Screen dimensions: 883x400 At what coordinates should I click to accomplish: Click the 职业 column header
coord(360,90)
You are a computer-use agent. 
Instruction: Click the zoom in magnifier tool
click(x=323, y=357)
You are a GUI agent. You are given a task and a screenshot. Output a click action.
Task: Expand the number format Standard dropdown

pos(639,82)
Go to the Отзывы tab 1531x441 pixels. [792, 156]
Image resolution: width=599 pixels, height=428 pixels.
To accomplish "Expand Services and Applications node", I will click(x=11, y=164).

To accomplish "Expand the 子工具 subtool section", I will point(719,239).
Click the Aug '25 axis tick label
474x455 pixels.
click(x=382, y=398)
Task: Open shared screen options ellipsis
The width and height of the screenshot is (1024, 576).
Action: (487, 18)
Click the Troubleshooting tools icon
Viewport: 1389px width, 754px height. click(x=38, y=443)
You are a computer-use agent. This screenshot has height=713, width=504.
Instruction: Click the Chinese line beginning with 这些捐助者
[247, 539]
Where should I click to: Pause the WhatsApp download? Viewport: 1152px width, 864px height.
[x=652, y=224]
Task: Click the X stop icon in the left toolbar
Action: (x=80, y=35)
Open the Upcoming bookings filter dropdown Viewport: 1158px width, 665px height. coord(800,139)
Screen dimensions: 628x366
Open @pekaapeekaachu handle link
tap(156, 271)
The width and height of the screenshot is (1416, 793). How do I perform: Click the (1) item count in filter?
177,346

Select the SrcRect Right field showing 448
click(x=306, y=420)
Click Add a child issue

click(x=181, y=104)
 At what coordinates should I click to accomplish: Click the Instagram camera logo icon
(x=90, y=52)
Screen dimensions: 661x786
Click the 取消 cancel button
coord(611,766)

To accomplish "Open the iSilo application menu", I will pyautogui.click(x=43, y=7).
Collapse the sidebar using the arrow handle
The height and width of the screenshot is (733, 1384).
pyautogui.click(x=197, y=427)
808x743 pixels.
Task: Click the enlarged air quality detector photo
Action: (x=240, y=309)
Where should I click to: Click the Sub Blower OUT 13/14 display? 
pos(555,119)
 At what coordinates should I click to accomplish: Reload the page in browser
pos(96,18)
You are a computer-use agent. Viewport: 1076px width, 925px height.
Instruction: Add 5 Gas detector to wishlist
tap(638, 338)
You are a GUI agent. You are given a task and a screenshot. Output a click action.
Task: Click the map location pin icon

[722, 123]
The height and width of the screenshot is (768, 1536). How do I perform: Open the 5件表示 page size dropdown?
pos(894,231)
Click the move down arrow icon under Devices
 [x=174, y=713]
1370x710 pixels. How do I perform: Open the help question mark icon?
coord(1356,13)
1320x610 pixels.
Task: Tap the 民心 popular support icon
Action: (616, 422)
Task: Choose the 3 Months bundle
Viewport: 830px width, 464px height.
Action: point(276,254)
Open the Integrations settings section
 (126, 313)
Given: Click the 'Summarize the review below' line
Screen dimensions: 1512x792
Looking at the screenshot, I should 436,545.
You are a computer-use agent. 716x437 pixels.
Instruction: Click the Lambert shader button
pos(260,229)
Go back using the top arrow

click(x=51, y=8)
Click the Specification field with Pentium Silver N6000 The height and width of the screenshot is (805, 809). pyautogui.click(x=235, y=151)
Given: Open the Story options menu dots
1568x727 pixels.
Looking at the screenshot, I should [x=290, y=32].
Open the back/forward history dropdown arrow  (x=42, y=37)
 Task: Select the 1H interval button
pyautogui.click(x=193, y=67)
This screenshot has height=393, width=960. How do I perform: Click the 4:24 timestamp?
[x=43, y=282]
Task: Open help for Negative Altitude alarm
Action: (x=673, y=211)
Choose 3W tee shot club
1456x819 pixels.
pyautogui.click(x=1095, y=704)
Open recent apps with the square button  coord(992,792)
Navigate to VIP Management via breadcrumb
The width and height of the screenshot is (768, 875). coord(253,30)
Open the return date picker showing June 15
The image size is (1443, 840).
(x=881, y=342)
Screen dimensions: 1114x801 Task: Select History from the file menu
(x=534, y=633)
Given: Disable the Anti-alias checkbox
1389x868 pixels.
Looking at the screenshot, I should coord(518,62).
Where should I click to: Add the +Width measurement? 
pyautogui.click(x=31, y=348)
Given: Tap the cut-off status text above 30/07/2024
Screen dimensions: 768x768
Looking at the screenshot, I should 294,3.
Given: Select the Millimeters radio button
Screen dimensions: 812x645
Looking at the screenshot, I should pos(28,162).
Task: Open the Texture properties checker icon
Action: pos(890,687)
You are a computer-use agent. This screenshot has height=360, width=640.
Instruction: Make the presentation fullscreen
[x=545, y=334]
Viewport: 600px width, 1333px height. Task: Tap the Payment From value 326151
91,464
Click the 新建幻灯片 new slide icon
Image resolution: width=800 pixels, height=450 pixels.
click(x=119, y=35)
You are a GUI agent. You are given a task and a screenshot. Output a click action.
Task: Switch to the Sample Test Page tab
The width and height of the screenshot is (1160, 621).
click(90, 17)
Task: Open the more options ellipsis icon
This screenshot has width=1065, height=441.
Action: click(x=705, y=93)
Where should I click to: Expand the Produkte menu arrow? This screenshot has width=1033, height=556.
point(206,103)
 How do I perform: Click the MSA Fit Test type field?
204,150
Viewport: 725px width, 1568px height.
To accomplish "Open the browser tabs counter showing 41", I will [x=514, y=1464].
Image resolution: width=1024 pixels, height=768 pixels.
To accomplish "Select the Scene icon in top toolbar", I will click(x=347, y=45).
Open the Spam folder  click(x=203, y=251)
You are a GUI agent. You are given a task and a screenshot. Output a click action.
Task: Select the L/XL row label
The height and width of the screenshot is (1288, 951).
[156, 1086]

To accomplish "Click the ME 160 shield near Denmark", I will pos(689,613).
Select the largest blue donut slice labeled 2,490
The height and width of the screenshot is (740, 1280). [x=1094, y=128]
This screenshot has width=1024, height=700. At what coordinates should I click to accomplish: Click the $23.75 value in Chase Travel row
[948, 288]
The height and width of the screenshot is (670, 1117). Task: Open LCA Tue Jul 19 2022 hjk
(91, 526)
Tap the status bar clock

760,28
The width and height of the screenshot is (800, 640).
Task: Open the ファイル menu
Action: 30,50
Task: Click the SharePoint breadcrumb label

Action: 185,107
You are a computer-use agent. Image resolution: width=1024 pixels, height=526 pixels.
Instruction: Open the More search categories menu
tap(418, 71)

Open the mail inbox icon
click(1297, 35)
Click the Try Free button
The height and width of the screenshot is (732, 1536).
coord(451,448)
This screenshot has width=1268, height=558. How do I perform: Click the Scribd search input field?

* **Task statement**:
Could you repeat exactly the lines in the listing above from the one with "Viewport: 600px width, 1333px" down to the one with "Viewport: 725px width, 1568px height."? Include both of those lines.

* **Answer to this exercise**:
Viewport: 600px width, 1333px height. Task: Tap the Payment From value 326151
91,464
Click the 新建幻灯片 new slide icon
Image resolution: width=800 pixels, height=450 pixels.
click(x=119, y=35)
You are a GUI agent. You are given a task and a screenshot. Output a click action.
Task: Switch to the Sample Test Page tab
The width and height of the screenshot is (1160, 621).
click(90, 17)
Task: Open the more options ellipsis icon
This screenshot has width=1065, height=441.
Action: click(x=705, y=93)
Where should I click to: Expand the Produkte menu arrow? This screenshot has width=1033, height=556.
point(206,103)
 How do I perform: Click the MSA Fit Test type field?
204,150
Viewport: 725px width, 1568px height.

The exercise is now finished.